A NURSE TELLS IT LIKE IT IS

Nancy Lewis, a family nurse practitioner was the keynote speaker.  As someone intimately involved everyday with our health care system, she was able to give the participants a personal and powerful look at the deeply broken condition of health care in the US.  She proclaimed, "What we have is not a health care system, but a health care industry, designed to make money off of us, the patients, without delivering adequate patient care."  She described how the low income clinic where she works continues to lose desperately needed funding, and how she often has to choose between turning away someone in dire need of medical attention or paying out of her own pocket to treat them. Being the type of heroine that she is, Nancy chooses the latter.  Most stirringly, Nancy ended her speech by displaying her Nurses Registration card to the crowd, urging, "I want you to look at this card that I am holding up.  It is not a credit card; it is my nursing license.  So let's get busy, we have a lot of work to do."   What Nancy was saying is that while she will gladly pay for a patient in need because our system has failed that patient, she did not become a nurse in order to worry and be held back by finances.  Her Nurses Registration card should never be synonymous with a credit card because this takes away from the care she is trained to give and this is exactly what our privatized system is asking of her: to put finances first and patients second.  Nancy, better than anyone, knows that we have a lot of work to do in order to gain a US health care system that includes efficiency, quality, affordability, and most importantly, dignity.

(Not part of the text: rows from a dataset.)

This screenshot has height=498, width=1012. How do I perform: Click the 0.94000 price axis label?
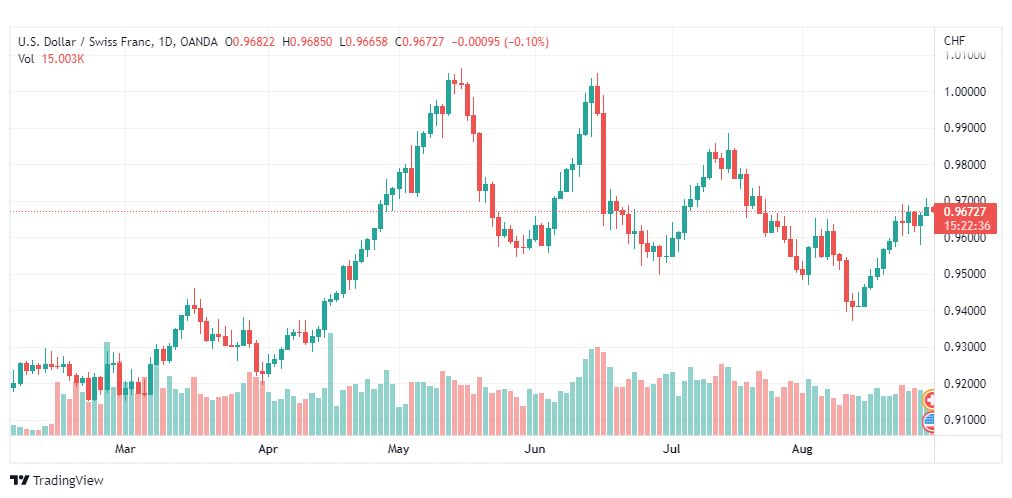pos(964,311)
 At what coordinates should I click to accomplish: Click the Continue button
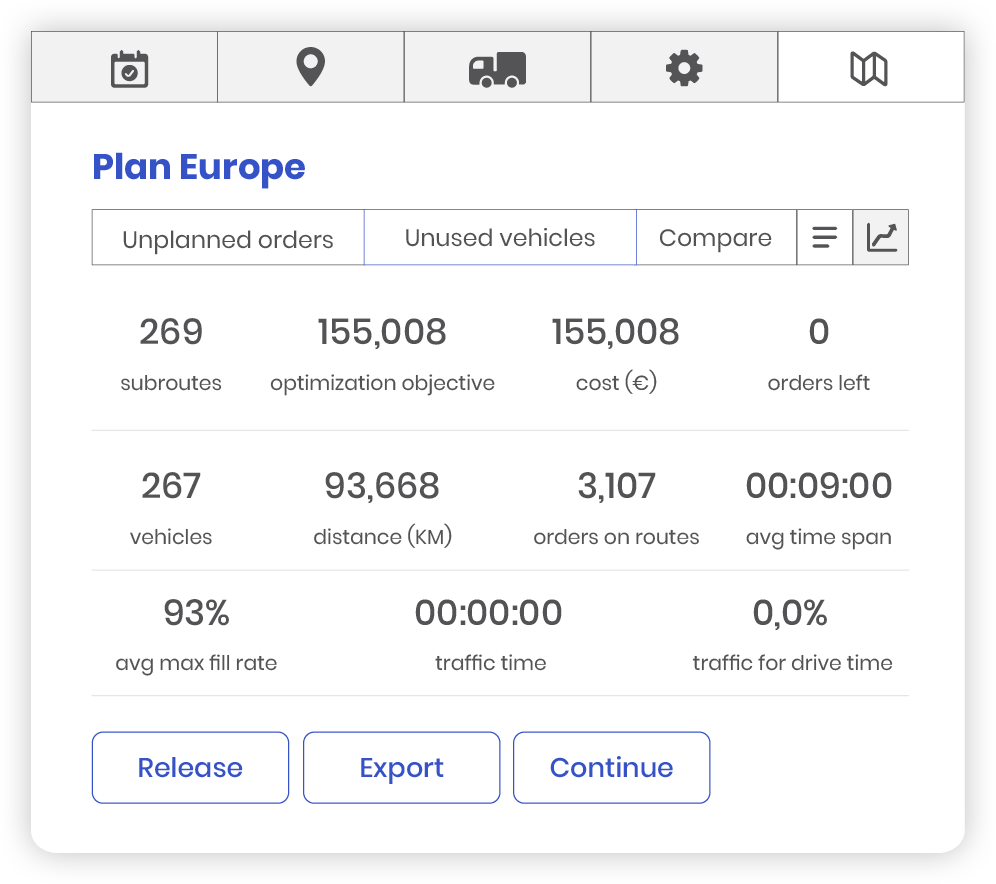click(x=611, y=768)
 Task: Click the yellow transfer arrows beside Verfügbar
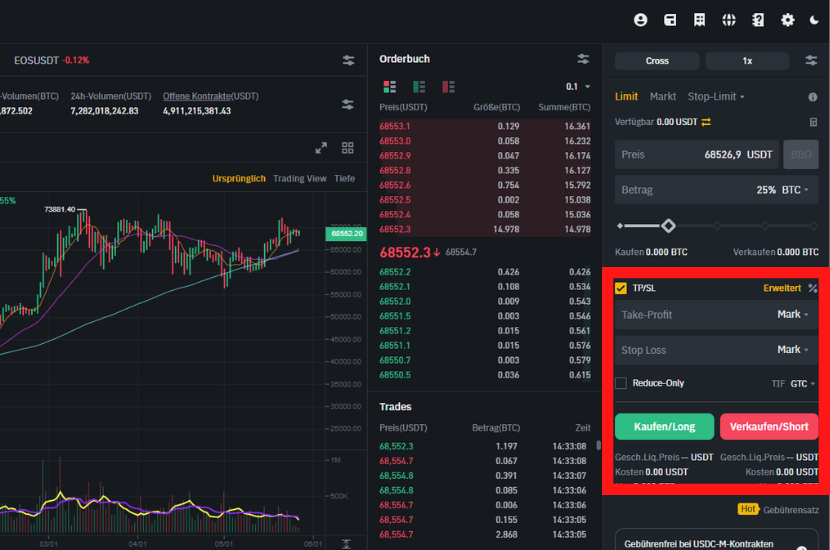click(706, 122)
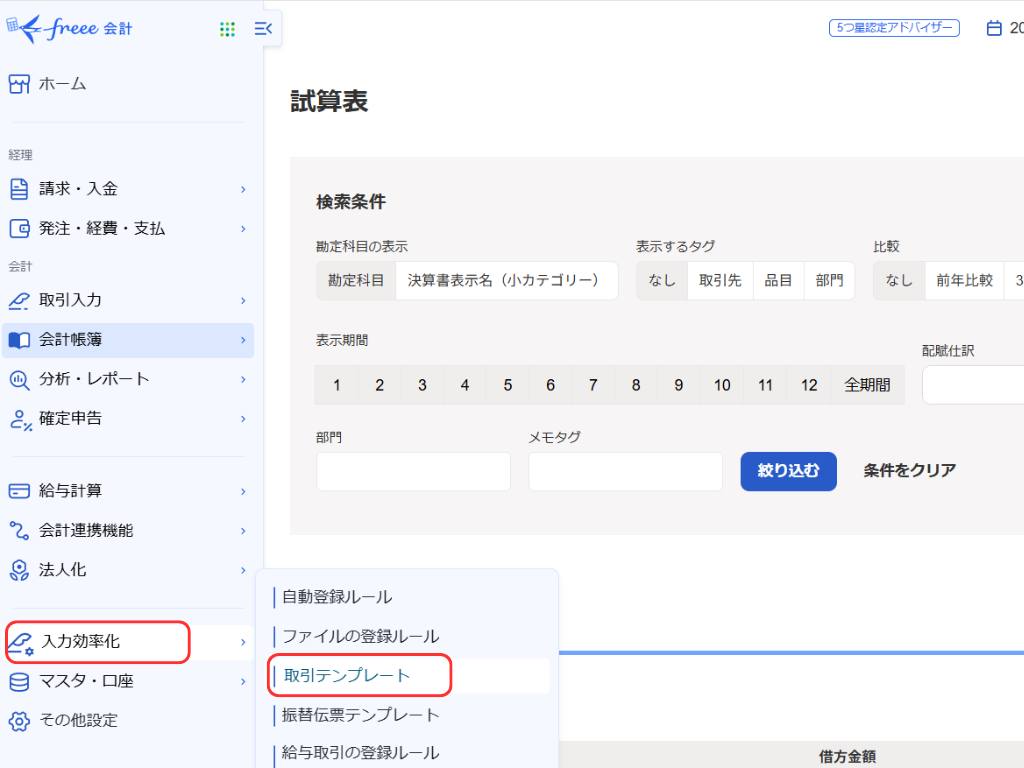Image resolution: width=1024 pixels, height=768 pixels.
Task: Click the 条件をクリア link
Action: click(x=909, y=471)

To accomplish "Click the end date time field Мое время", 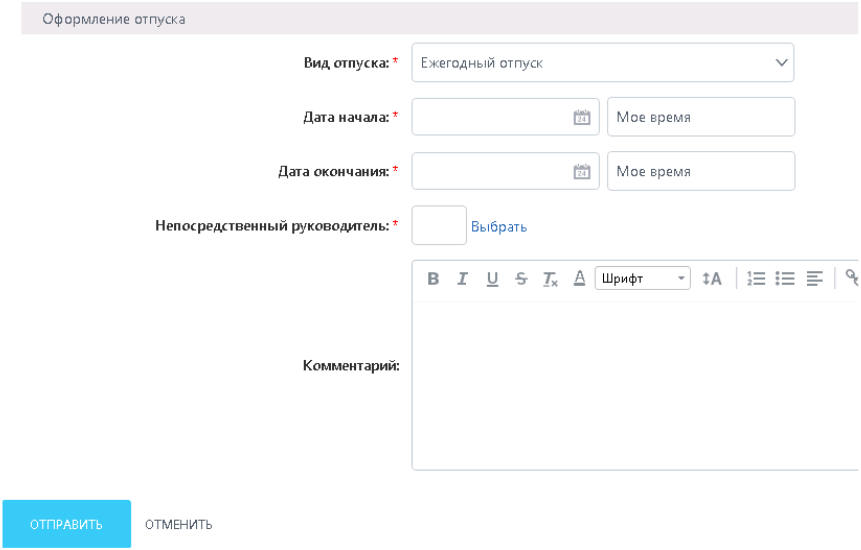I will (x=700, y=171).
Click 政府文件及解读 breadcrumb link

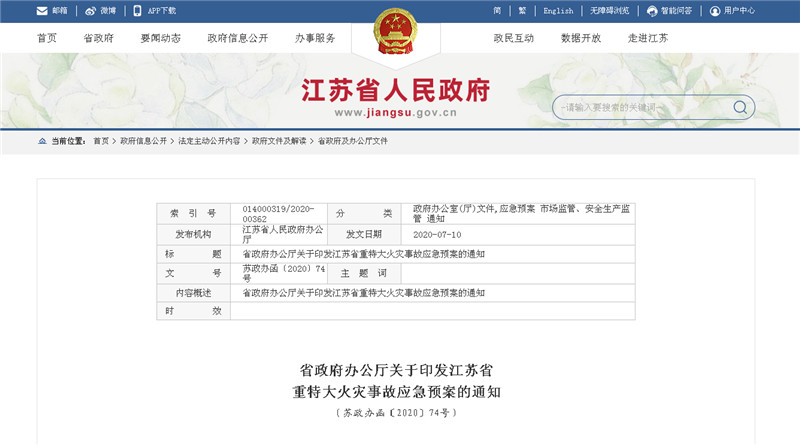[x=279, y=141]
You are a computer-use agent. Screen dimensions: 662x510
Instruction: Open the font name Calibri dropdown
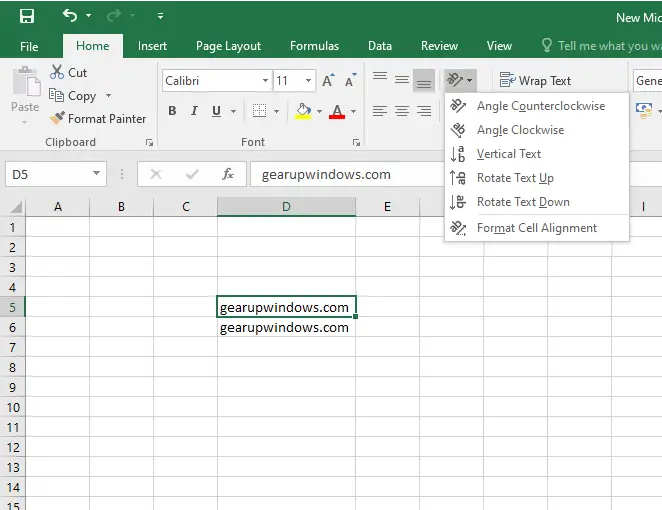tap(265, 80)
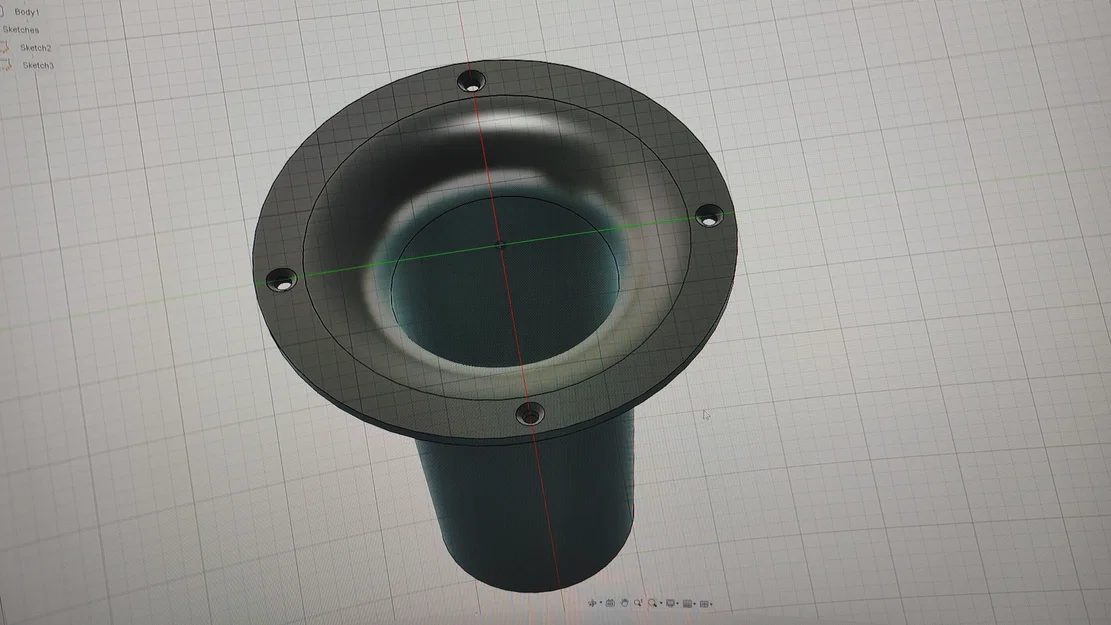Open the Orbit tool dropdown arrow
The width and height of the screenshot is (1111, 625).
(600, 603)
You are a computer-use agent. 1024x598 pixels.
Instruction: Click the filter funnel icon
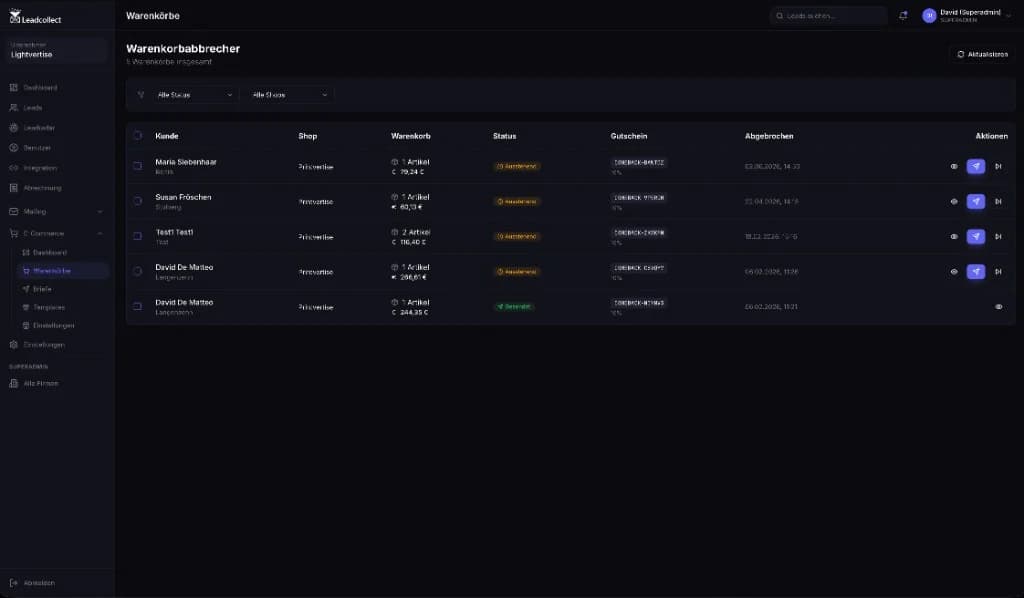point(140,95)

THINGS ARE GETTING WORSE, NOT BETTER

In 2008 the horror stories that people told remained as awful and inhumane as those heard during WEAP's first Truth Commission in 2006, a vivid confirmation of what studies show: U.S. health care is getting worse, not better.  This year WEAP included more information from people involved in national efforts to push for single-payer universal health care.  The audience heard from Healthcare NOW's National Coordinator Marilyn Clement about the status of the single payer national health insurance act HR 676.  Other speakers and performers included the Hip Hop Congress' Executive Director Shamoko Nobel and the Community Homeless Alliance Ministry's Adrienne Lawton.

WE KNOW THE SOLUTION

After a lunch appreciatively provided by St. Mary's Senior Center, WEAP conducted a brief but concise teach-in for those who wished to learn more about the health care crisis and the solution to it.  Dr. Sal Sandoval, a bilingual family practice physician who serves primarily farm workers and other rural poor, began by giving comments about the lack of quality and affordable health care available to his patients.  Even more frighteningly, he talked about how his patients are the ones mistakenly being blamed for our health care crisis, rather than the health insurance companies whose policies are the ones deciding who has enough “value” to “deserve” care.  Then a presentation by Standing to Represent our Next Generation (STRONG) and WEAP members based on WEAP's new "Health Care: A Human Right" pamphlet helped to further tease out the issues.  Of special interest was clarifying that the individual mandate solutions being pushed by many politicians is not true universal healthcare but really legislation that would subsidize health insurance companies and their profits even further.  For a copy of this pamphlet, click here.  

Ending the day was a superb presentation by Laura Turiano from the People's Health Movement.  She connected people’s health care human rights violations to the broader in more than one sense. First, she expanded our normal definition of health care to beyond just doctor visits, but asked us to think of health care as connected to other important social movements.  For example, the right to clean water or the right to clean air or the right to adequate housing are all factors that greatly affect people's health. Secondly, coming from an organization dealing with health care internationally, she was able to connect lessons abroad to the importance of needing a human rights framing domestically, an idea most have never even considered.  We invite you to do so now.